EXERCISE BRIEF -
Scan the entries below for the string "Given" and copy every line where it turns up.

+++ DATA SECTION +++

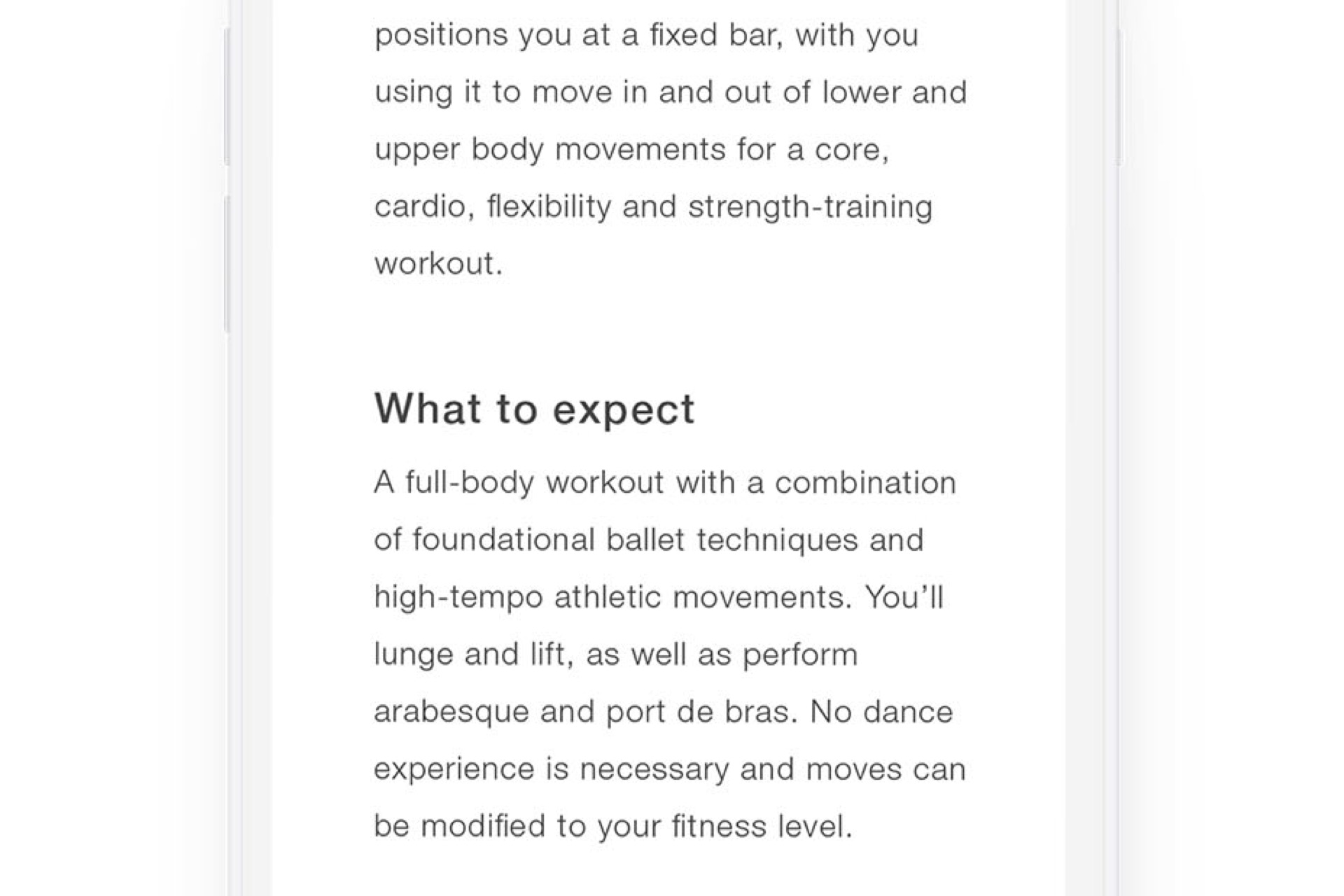The width and height of the screenshot is (1344, 896).
Task: Click the words "upper body movements"
Action: click(x=550, y=150)
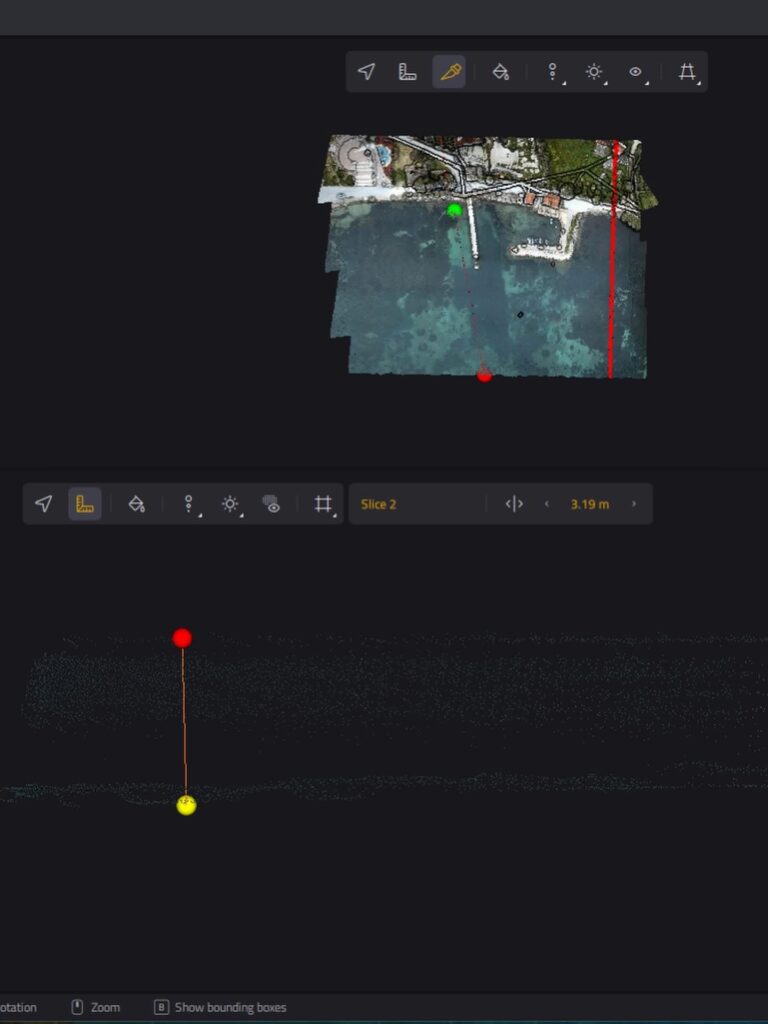Click the yellow measurement point in slice view

coord(186,805)
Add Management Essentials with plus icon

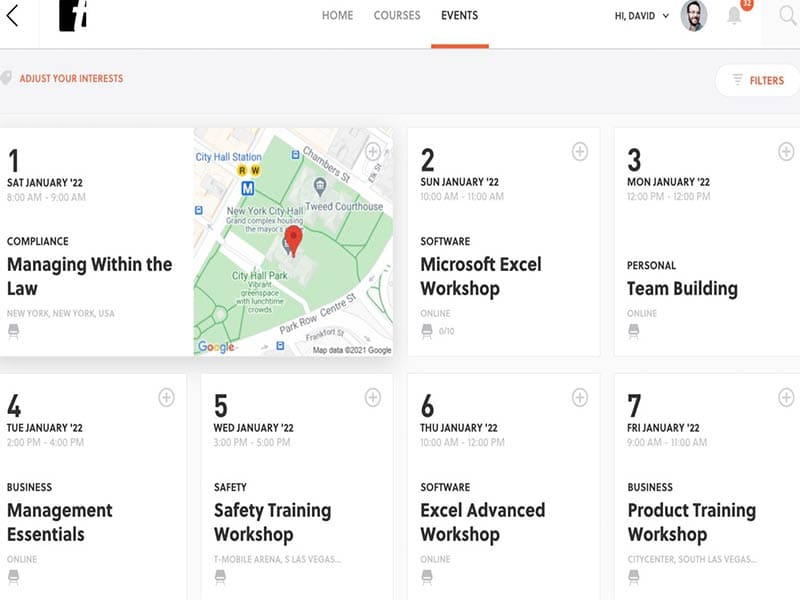166,397
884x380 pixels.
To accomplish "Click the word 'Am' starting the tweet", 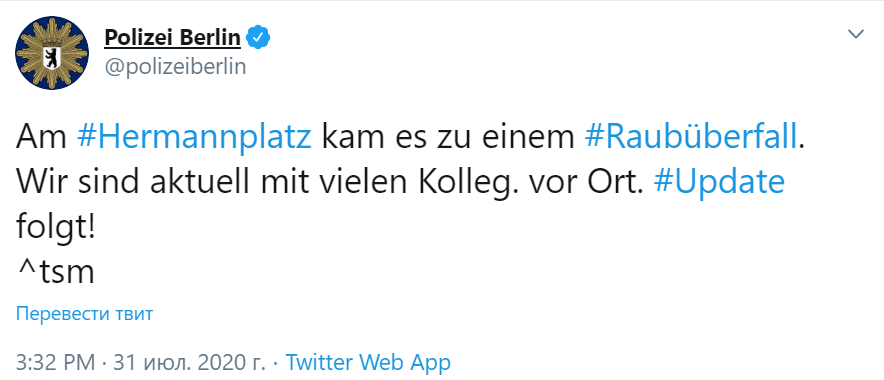I will (41, 138).
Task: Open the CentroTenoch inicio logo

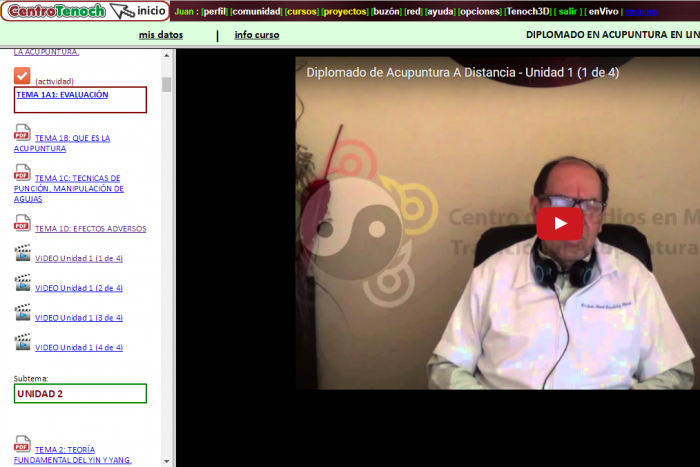Action: [x=84, y=11]
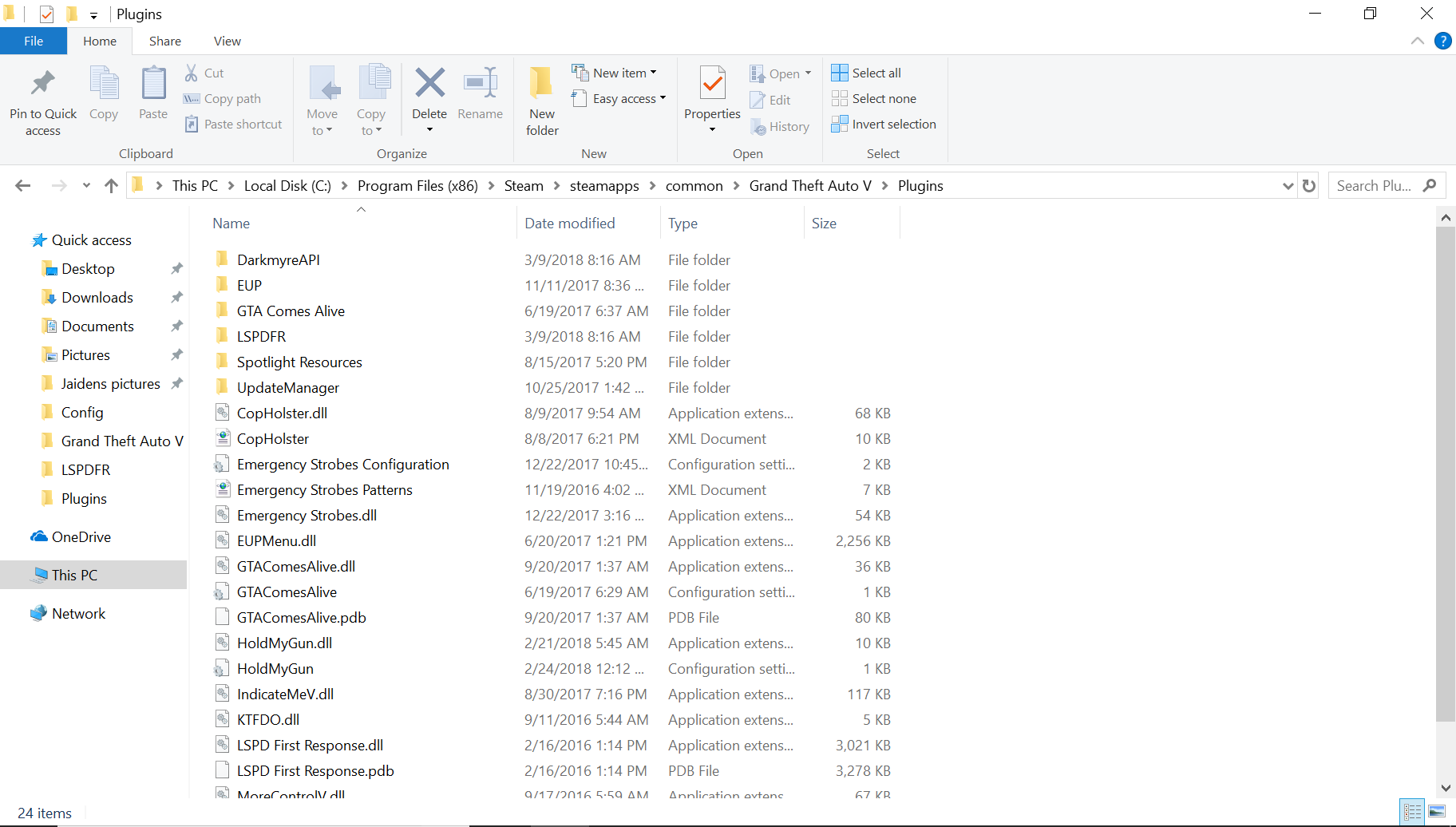Screen dimensions: 1456x827
Task: Collapse the ribbon with the chevron
Action: coord(1418,41)
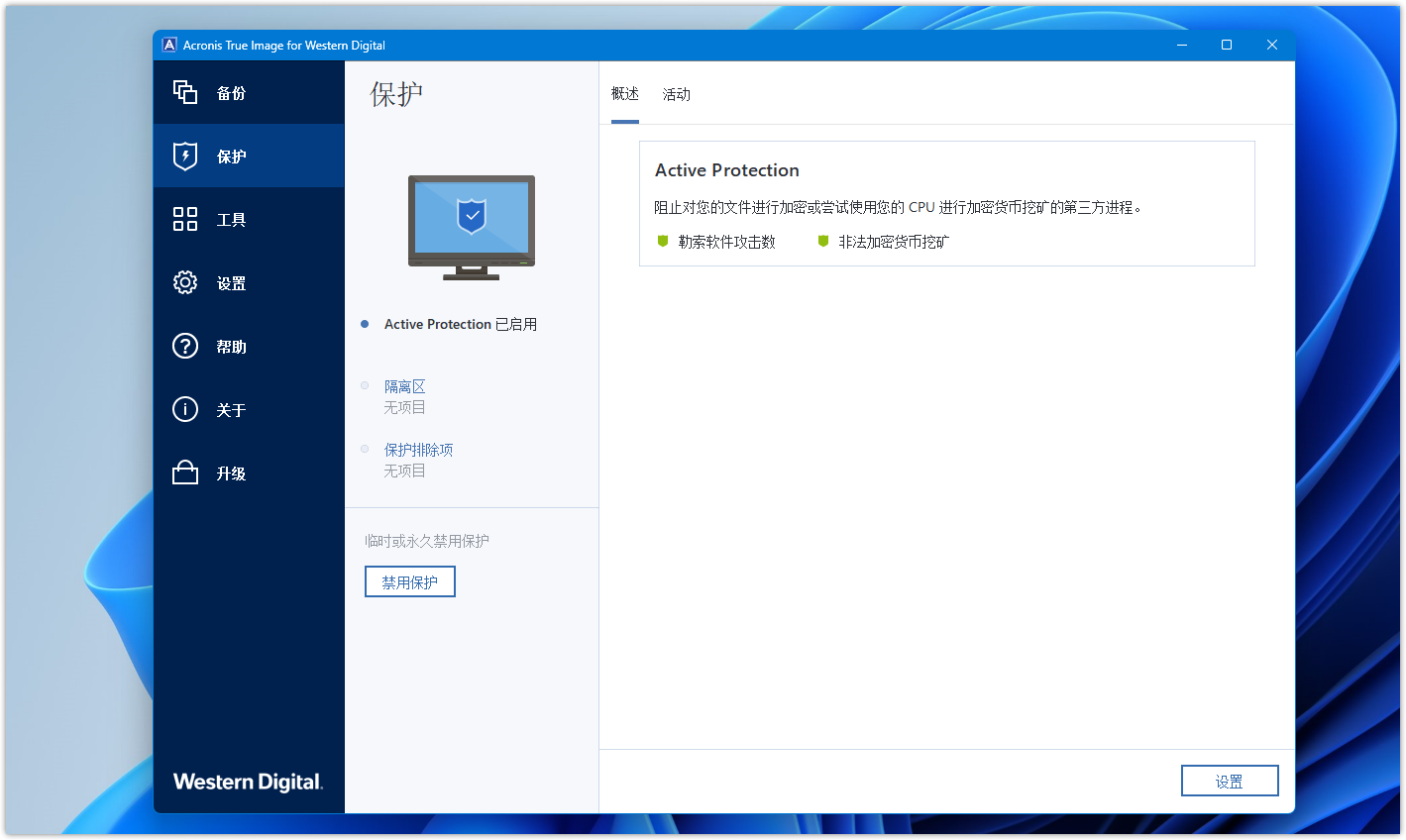Image resolution: width=1406 pixels, height=840 pixels.
Task: Open the Settings (设置) gear icon
Action: tap(185, 282)

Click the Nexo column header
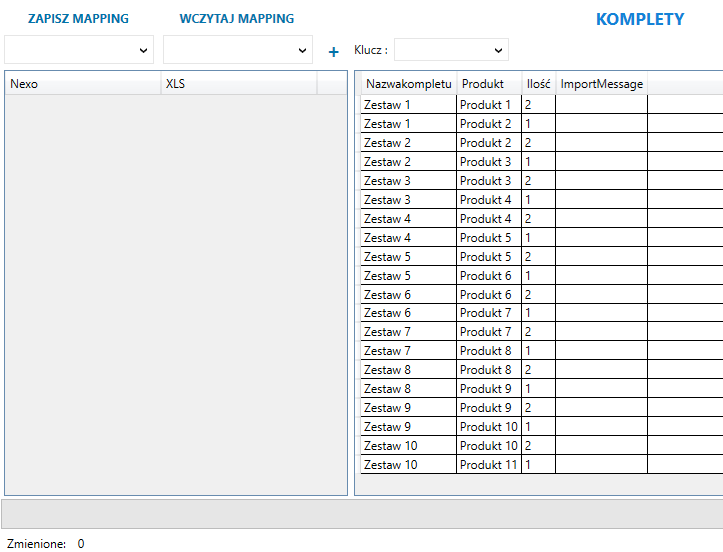82,84
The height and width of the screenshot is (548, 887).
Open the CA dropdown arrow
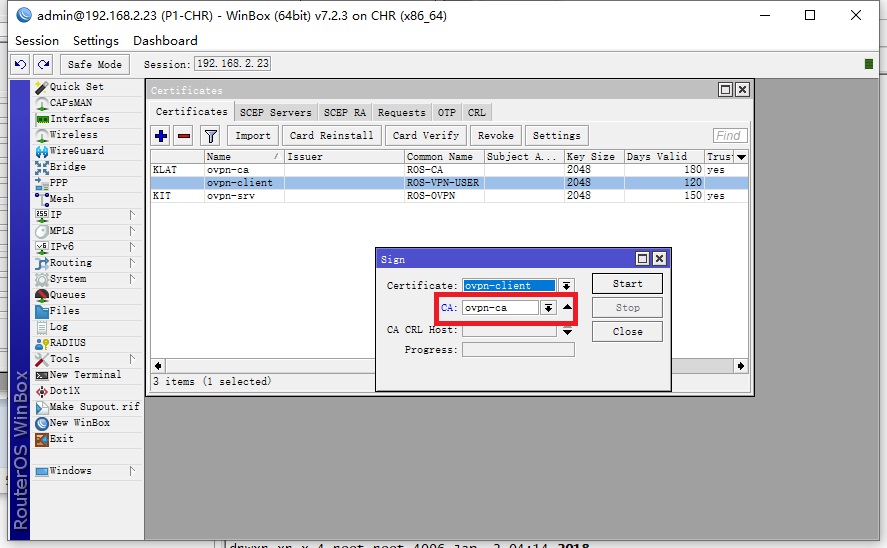click(x=548, y=308)
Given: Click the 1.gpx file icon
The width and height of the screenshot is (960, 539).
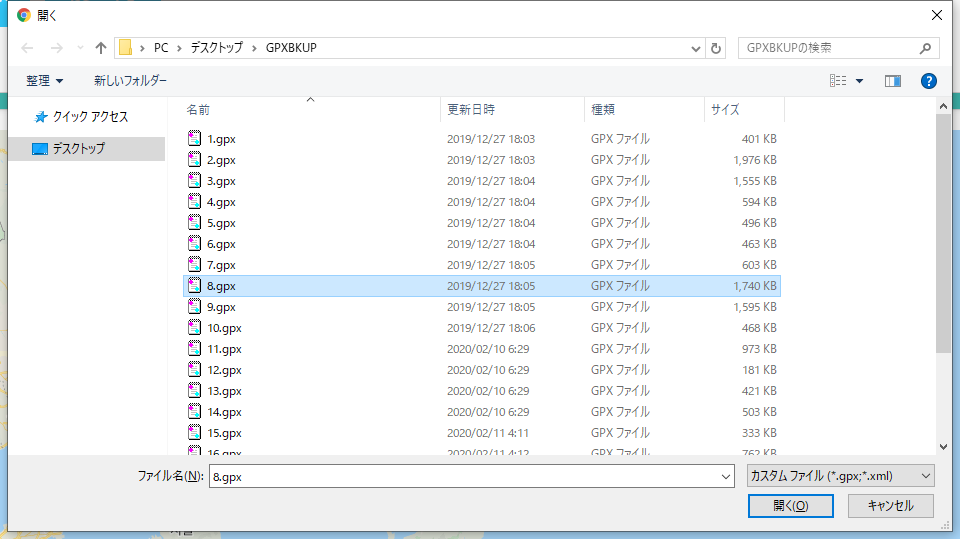Looking at the screenshot, I should pyautogui.click(x=195, y=139).
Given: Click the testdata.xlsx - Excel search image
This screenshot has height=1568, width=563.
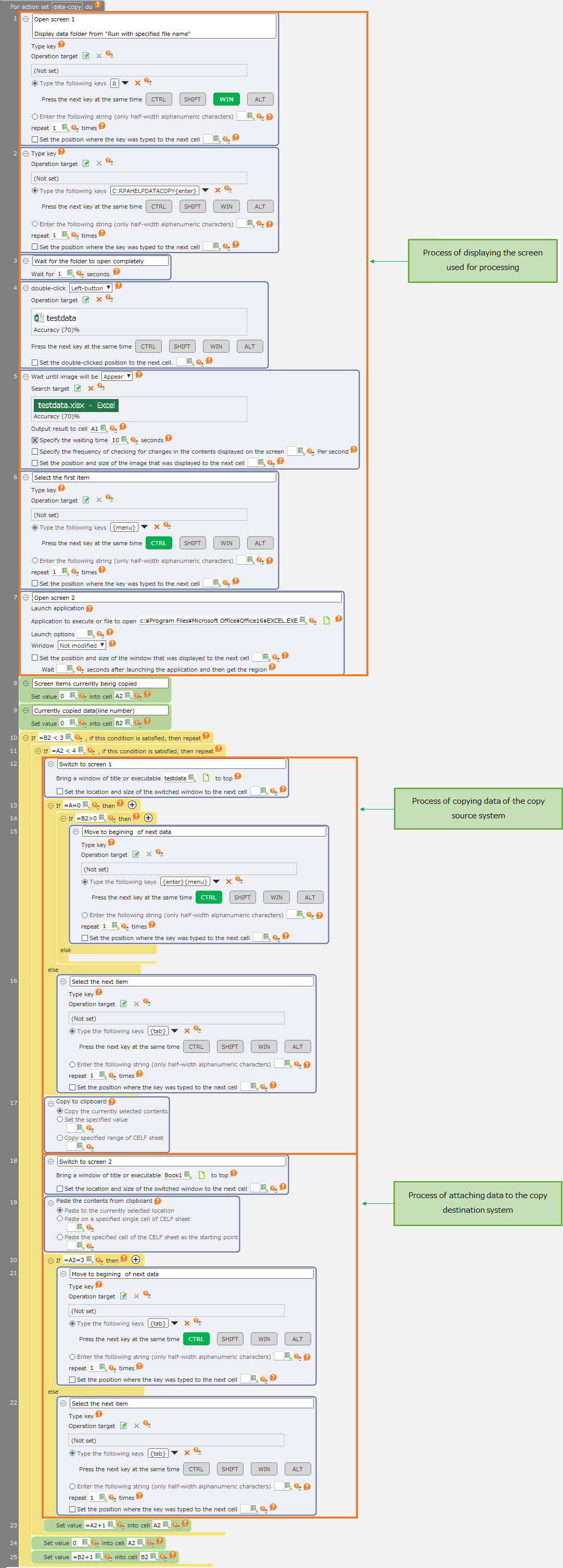Looking at the screenshot, I should click(76, 405).
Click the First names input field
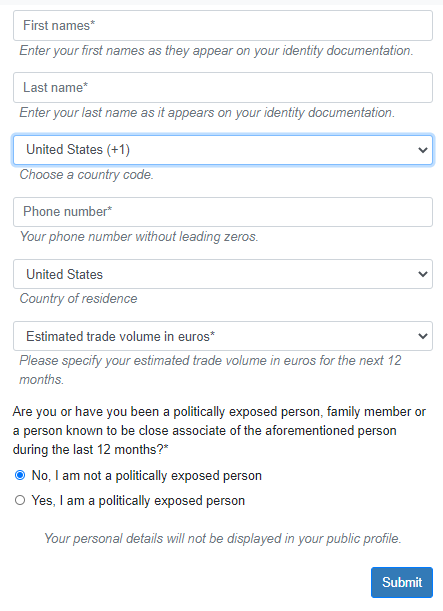The image size is (443, 611). point(223,26)
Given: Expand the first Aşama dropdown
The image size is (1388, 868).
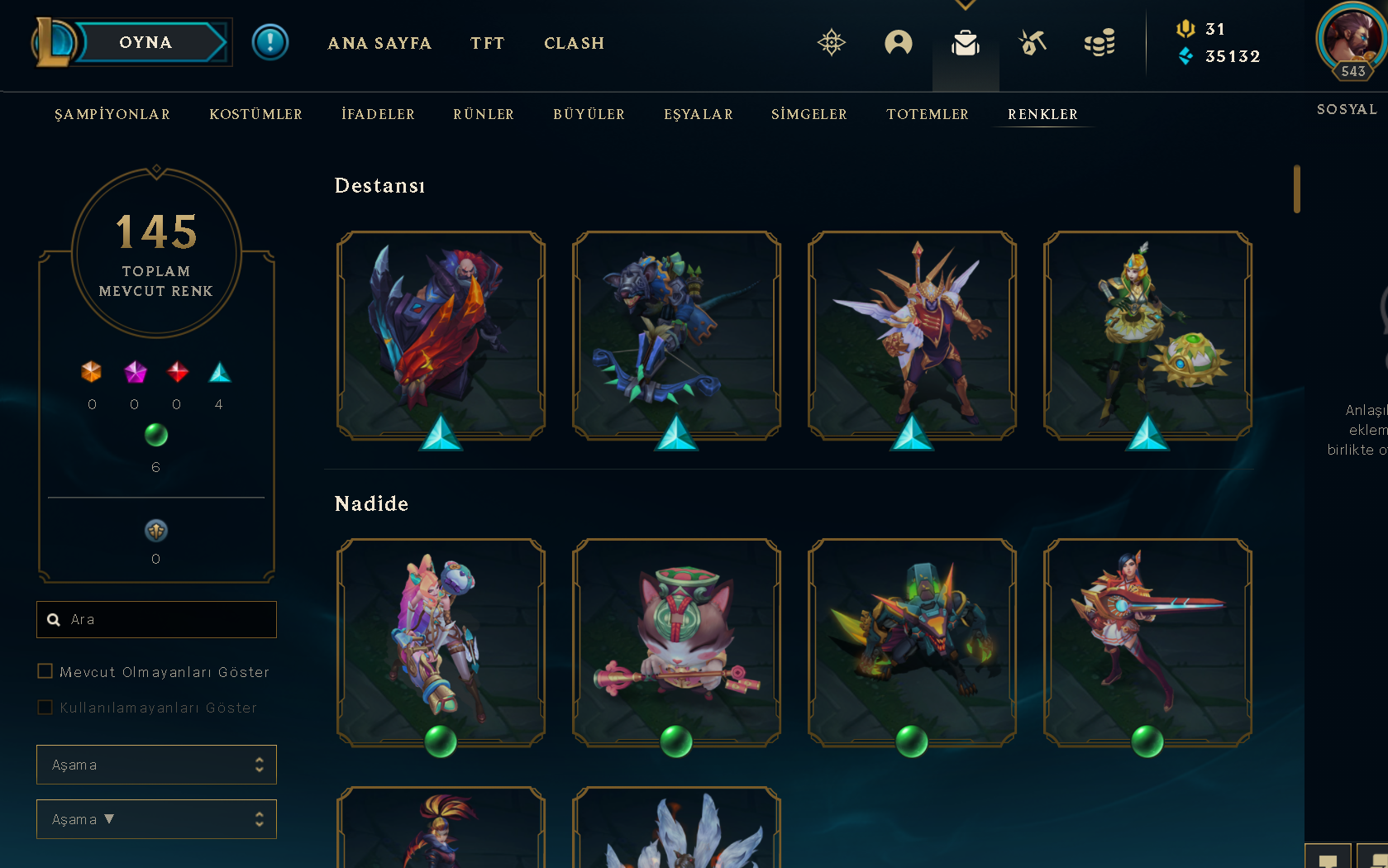Looking at the screenshot, I should coord(156,765).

+++

WRITTEN ANSWER -
Given: Click the 1.gpx file icon
Given: Click the testdata.xlsx - Excel search image
Given: Expand the first Aşama dropdown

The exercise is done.